Firstly, read this (and below):
Please, don't use mysql_*
functions in new code. They are no longer maintained and are officially deprecated. See the red box? Learn about prepared statements instead, and use PDO, or MySQLi - this article will help you decide which. If you choose PDO, here is a good tutorial.
The red warning box is telling you to stop using mysql_*
in anything new.
As for your query, DELETE FROM x WHERE y=z
is a valid query, so the error could be from your use of quotes (if new_pav
is an int, then this could explain it); strings are quoted in MySQL.

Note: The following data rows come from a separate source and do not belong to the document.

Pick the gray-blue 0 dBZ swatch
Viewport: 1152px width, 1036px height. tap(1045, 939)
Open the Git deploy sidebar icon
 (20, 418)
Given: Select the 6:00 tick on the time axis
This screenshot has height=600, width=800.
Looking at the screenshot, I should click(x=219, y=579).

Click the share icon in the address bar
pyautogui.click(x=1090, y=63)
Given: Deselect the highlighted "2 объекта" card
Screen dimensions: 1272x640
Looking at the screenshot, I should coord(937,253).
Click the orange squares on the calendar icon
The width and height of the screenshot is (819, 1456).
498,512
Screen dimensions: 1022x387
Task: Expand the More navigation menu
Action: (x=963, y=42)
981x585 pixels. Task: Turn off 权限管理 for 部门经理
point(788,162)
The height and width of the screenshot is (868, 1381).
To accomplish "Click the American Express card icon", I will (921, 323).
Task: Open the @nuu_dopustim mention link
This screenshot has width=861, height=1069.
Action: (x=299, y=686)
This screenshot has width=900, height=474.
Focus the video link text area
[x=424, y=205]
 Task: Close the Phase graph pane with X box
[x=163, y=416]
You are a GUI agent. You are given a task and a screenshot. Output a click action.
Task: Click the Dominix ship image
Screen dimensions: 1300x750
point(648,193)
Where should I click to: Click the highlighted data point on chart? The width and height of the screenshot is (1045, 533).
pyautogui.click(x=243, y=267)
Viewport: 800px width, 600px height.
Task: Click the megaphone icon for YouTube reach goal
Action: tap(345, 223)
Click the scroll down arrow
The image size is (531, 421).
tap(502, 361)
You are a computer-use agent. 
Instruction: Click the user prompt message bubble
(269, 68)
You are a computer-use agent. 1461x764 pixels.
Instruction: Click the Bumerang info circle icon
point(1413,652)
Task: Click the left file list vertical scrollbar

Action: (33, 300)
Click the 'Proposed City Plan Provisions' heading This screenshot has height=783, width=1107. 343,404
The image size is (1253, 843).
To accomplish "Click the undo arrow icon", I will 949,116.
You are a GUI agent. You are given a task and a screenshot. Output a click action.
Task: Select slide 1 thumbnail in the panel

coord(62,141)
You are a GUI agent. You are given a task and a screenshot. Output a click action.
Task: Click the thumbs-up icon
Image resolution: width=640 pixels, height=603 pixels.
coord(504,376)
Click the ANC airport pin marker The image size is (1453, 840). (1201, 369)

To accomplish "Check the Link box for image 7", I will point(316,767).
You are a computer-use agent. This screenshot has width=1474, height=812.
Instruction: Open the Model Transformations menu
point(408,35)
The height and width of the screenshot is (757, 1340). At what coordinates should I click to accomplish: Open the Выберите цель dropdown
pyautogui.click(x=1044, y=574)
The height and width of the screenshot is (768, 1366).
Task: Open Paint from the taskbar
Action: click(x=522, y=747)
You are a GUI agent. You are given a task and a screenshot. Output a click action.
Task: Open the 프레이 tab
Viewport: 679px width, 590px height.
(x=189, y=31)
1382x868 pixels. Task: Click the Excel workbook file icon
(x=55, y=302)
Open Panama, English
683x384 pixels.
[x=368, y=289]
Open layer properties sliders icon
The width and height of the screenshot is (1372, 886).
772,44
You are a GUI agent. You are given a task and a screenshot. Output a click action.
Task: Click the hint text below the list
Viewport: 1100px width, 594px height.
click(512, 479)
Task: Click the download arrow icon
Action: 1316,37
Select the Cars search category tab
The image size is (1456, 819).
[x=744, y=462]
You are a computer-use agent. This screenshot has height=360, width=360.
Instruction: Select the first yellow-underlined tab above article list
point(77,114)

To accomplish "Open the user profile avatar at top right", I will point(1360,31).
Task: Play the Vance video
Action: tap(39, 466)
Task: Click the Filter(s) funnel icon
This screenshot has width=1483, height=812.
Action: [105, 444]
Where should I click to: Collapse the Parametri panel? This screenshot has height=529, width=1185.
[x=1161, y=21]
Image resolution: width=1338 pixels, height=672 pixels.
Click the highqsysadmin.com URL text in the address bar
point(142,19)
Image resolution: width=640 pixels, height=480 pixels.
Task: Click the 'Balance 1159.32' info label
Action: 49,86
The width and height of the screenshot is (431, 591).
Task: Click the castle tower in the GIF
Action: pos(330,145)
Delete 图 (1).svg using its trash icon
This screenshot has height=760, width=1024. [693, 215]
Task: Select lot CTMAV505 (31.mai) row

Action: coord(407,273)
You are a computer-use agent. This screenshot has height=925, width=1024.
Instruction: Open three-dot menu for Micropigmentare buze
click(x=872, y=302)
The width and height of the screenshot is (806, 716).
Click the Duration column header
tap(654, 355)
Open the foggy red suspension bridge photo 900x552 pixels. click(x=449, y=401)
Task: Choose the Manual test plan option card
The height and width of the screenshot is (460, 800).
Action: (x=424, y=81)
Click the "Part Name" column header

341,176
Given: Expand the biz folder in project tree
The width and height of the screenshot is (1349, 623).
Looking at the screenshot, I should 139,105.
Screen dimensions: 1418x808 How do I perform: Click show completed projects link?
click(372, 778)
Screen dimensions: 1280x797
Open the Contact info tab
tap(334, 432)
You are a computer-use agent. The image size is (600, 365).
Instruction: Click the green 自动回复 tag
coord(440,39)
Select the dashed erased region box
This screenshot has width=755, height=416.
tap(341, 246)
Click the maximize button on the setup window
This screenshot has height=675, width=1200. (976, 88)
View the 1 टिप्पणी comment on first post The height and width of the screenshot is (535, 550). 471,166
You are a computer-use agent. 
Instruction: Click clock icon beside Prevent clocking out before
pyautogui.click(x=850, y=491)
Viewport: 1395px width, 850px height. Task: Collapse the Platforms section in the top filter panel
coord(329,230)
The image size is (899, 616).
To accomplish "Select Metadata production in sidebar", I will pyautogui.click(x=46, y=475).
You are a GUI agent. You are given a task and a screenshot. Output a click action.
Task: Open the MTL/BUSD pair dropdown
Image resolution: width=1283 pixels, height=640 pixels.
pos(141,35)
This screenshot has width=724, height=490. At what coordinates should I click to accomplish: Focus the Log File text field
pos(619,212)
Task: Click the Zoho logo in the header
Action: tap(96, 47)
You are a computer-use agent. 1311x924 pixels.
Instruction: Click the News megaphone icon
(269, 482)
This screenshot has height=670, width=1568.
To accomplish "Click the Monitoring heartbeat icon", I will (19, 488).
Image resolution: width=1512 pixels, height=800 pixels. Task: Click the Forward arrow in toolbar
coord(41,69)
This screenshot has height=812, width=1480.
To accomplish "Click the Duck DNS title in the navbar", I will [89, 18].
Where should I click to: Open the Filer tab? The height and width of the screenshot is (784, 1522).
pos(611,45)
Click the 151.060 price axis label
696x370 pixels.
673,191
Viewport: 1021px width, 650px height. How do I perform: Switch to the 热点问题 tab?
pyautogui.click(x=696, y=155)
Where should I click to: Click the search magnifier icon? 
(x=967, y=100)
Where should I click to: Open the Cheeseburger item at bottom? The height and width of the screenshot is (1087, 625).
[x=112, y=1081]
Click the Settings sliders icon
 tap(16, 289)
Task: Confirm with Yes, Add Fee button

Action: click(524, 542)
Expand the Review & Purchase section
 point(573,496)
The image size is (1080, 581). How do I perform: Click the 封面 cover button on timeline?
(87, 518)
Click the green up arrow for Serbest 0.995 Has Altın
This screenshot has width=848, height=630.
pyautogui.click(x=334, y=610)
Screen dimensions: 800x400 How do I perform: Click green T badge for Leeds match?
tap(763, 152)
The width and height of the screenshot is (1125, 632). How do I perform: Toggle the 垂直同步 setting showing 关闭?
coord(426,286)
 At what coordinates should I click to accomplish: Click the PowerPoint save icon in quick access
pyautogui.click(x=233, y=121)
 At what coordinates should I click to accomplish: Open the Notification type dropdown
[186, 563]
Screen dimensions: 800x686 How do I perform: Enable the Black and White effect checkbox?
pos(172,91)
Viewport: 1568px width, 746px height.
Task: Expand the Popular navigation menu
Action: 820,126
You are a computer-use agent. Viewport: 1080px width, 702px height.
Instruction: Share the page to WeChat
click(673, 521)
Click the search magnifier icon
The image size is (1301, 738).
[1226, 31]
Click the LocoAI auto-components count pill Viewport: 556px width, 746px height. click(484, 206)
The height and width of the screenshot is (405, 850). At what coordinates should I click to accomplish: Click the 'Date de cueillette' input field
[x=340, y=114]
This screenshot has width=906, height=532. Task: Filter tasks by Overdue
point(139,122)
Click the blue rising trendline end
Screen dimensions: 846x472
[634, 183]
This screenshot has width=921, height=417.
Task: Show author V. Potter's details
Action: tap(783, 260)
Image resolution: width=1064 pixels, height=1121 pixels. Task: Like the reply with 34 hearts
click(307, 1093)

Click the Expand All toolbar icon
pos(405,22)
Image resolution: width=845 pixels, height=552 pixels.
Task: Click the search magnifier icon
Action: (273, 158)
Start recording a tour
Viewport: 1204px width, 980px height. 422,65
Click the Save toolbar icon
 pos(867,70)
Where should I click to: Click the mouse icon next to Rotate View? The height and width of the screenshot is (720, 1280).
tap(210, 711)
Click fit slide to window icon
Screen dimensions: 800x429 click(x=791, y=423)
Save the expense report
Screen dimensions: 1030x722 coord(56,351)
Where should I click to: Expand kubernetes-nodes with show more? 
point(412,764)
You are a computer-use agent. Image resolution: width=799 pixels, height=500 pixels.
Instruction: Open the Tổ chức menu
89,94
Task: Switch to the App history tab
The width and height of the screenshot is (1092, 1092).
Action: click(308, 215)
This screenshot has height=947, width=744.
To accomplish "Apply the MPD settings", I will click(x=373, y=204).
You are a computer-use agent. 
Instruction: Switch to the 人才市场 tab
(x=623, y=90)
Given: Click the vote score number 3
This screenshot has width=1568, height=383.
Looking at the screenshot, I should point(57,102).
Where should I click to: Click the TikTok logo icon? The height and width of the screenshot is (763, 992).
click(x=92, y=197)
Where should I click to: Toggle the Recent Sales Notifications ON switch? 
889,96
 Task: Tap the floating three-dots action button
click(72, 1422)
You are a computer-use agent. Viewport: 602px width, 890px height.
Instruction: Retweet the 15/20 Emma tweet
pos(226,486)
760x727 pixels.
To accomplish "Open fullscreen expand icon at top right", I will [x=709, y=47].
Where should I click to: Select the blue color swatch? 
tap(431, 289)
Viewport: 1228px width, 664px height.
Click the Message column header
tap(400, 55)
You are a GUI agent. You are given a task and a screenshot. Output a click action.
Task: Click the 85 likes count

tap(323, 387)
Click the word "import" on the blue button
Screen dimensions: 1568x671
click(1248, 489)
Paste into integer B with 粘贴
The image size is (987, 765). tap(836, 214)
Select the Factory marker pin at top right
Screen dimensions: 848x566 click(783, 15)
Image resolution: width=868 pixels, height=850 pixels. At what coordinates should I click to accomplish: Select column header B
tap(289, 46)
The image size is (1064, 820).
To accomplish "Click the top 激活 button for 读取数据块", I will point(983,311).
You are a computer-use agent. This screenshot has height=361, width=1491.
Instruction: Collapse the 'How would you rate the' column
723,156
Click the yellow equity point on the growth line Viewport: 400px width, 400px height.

Also, do not interpolate/concat strings in an SQL query, or you risk SQL Injection. Look up pdo, and start using classes for something that involves a state (the db connection), rather than a variable and countless functions. (I originally used mysqli here):
try {
$db = new PDO("mysql:dbname=$dbname;host=$dbhost", $dbuser, $dbpass);
$query = $db->prepare("SELECT COUNT(*) FROM naujiena WHERE new_pav = :pav");
if (!$query->bindParam(":pav", $_POST["new_pav"])) {
die("Input incorrect; couldn't bind");
}
$query->execute();
$rows = $query->fetchColumn(0); // fetch a single column. count(*) here.
if ($rows !== 0) { // It has a result~
$query = $db->prepare("DELETE FROM naujiena WHERE new_pav = :pav");
$query->execute(array(":pav" => $_POST["new_pav"]));
}
$db = null; // explicitly close connection
} catch (PDOException $e) { // catch any exception PDO throws at you.
// note that you should catch where appropriate.
die("Connection Failed: " . $e->getMessage());
}
Note that with SQL Injection, I could type ' OR 1=1 --
and delete your whole table.
As you can see, this is far from a one/two-liner, but you must never trust anything added to SQL that you didn't hardcode in yourself, period.